I was able to meet up with him the very next morning, the SAME DAY I was leaving for good and knew that meant never seeing my dog again. He took me to the horse farm and sure enough, my beloved Lab Bud was there!! I told the lady whose place we were at that that was MY dog, he had been stolen from me, and I didn't care who left him there for her to watch, I was taking my dog and I gave her the business card of the sergeant on the sheriff's department to call so he could confirm my story and learn the legal jeopardy she was in, especially if she didn't let me take my dog with me.
Bud and I left together, and I was able to start the next leg of my life journey with my best friend, my brother, my child, my black Lab Bud by my side.
The CLEAR lesson I learned was that no matter what I tried, no matter who I involved in my efforts to get my dog back, in the end it was the Hands of Almighty God who gave my dog back to me, after I surrendered and simply gave thanks to those who had tried to help me along the way, the worst 7 weeks of my life, became an incredible TRIUMPH by the Grace of God!!
 
Wife and I have 4 dogs and 3 cats.
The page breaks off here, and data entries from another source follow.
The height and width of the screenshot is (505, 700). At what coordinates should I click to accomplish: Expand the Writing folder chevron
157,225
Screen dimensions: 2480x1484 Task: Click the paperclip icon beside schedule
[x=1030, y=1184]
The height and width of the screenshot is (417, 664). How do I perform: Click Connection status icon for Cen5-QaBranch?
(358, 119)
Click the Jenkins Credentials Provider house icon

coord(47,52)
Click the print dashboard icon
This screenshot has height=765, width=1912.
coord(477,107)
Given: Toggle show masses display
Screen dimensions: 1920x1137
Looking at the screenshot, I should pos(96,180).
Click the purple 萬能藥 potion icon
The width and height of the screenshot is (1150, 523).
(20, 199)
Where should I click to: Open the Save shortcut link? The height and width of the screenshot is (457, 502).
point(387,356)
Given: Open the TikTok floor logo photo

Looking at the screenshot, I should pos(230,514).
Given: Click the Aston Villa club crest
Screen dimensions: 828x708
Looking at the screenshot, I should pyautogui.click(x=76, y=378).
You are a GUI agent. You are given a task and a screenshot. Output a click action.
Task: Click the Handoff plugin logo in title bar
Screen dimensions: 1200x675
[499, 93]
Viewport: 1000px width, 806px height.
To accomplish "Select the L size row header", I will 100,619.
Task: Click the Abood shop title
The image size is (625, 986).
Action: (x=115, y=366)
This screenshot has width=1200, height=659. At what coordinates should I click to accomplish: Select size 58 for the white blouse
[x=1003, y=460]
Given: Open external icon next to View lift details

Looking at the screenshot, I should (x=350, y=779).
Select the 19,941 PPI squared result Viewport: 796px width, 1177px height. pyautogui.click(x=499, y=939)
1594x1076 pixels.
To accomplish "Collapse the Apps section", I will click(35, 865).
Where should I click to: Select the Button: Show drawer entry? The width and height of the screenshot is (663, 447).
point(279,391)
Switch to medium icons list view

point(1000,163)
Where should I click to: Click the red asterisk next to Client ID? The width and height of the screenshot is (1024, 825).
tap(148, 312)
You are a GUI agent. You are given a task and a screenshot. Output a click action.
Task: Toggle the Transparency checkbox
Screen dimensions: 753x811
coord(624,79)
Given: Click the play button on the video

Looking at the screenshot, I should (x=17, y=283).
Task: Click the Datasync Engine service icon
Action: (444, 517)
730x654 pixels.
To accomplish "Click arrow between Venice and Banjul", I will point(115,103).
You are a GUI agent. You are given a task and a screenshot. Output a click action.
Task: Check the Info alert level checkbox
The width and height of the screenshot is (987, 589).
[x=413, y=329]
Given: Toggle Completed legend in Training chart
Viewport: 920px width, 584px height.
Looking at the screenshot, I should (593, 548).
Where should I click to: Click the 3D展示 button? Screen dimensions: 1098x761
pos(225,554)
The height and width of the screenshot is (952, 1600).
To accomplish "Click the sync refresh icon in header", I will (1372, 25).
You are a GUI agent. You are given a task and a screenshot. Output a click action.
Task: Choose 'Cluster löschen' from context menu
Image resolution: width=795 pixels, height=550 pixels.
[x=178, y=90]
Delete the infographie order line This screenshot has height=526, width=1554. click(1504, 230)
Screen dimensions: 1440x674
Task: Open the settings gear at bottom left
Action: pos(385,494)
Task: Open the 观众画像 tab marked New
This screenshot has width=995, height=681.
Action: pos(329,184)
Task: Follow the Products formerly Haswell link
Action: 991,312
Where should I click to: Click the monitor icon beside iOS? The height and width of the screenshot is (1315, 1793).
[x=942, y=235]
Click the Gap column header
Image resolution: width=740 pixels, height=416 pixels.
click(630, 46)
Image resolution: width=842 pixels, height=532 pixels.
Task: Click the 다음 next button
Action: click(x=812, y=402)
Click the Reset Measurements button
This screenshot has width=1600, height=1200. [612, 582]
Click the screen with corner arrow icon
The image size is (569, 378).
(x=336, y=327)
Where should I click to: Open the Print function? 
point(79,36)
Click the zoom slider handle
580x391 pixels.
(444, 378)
I cannot imagine not having any pets at all. Eidie is my dog, 1 1/2 year old golden retriever. I bought her from a breeder April 2024. Sadie, 6 year old Bernese Mountain Dog was rescued from an Ohio Amish puppy mill. Shyla, 9 year old border collie, another rescue dog came from South Carolina and KitKat 12 years old was picked up and rescued from living on city streets.

After the pickup truck crashed into our house May 2024, our neighbor graciously invited us into his home and family until housing arrangements could be made. The dogs were crated and lived in his garage while we slept in his living room for a month. June of last year the dogs and us moved into an Rv on our property until our house is restored.